See, earlier this summer I was visiting my sisters Bella and Lydia at their place in Denver, and as we stood around the kitchen talking and laughing at their kids cause they couldn’t speak English, Lydia’s husband Roy came up from the basement with what looked like a burnished steel and spongy rubber Club, the ridiculous car safety steering wheel locking system from the nineties.
“Check this out, JJ,” he said, hefting the hunk of pipes and rubber above his head and jimmying it in to the top of the doorframe. Once in place, he gave it a good yank and then started doing pull-ups, his exuberant face flushing red from the effort.

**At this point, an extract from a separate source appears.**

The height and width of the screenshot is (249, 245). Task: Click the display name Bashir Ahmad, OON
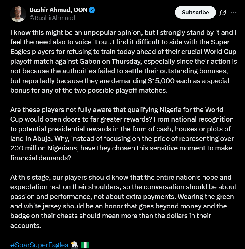click(59, 10)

“It’s called an Iron Gym,” Lydia gushed, explaining how she had seen it at a Circuit City or one of those other stores where late night TV ads go to die, and wasn’t it the coolest, most innovative advancement in home gym technology cause you could do pull-ups AND pushups on it and she had lost five pounds in two weeks and could now do TWO pull-ups WATCH! I stood in slackjawed disbelief as my sister did not one, not two, but THREE pull-ups on the very hunk of metal that I had once sleepily said could be my fitness salvation.

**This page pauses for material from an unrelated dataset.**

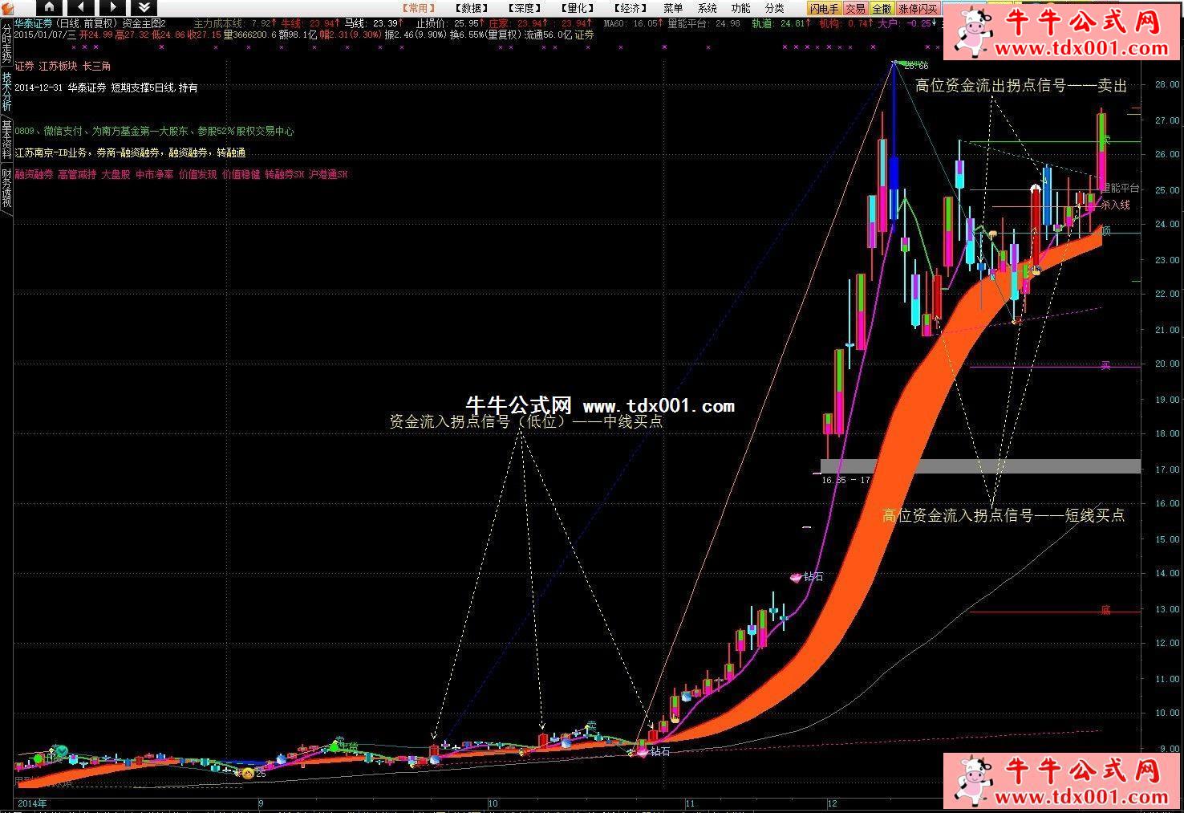Go forward with the right arrow icon
Image resolution: width=1184 pixels, height=813 pixels.
click(112, 8)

Lydia, in a dead hang, was still a foot and a half off the ground as she continued extolling the virtues of the Iron Gym, and I briefly wondered if I’d get candy if I hit her with a stick.
“Try it,” she said, dropping down and grinning ruefully at me (note: don’t do anything my sisters tell you to, it’s dangerous. Different laws apply to people of their slight stature, and for us normal sized people it can be dangerous in their too-small shoes). Like an idiot, I stepped up to the bar.
“Where do I hang on?”
“Oh, anywhere, really. Just get a grip that feels comfortable and pull yourself up!”
Wrong.
The Iron Gym is innovative, yes, creative and usefull and easy to use, but the simple fact of the matter is that there are maybe two places you can hold on to it when you are doing a pullup; the handles that jut out from one side, and the bottom crossbar. Any other hand placement, any deviation from the prescribed grip and the results can be devastating and humiliating. Though mostly humiliating.
Instead of the handles or the crossbar, I decided to try a more difficult grip, since I’m an asshole and I wanted to remind my sisters just how tiny and weak they were. Karma is a bitch.
I grabbed the BACK of the handles, just above the crossbar and hefted myself in to the air with a Herculean grunt. A few things happened: my feet left the ground, the Iron Gym left the doorframe, the doorframe left the wall and the nails that had kept it in place AND the Iron Gym found my forehead, and my ass found the kitchen floor, where I lay, stunned, as little angels strumming Iron Gym shaped harps and playing Death Magnetic flew around my bruised cranium.
After the sharp CRACK, the only sound was laughter. Maniacal, devious, little-person-rage driven laughter. When my vision eyes straightened out I freaked; I couldn’t see out of my left eye! I raised my hand cautiously to my throbbing forehead and felt the strangest thing. The door frame that had clocked me on it’s way earthward had nailed itself to my forehead and was blocking my eyesight. I yanked the nail out of my scalp and dropped the chunk of wood, staggering to my feet.
My sisters got quiet fast, the men in my family have notoriously short fuses, but I could feel my eyes watering up, so I looked around, nodded my head and left the kitchen, silently stepping over the broken door frame and blood stained Iron Gym.
The moral is don’t be cheap. Buy a fucking TV and let your kids watch, cause it might just save their lives.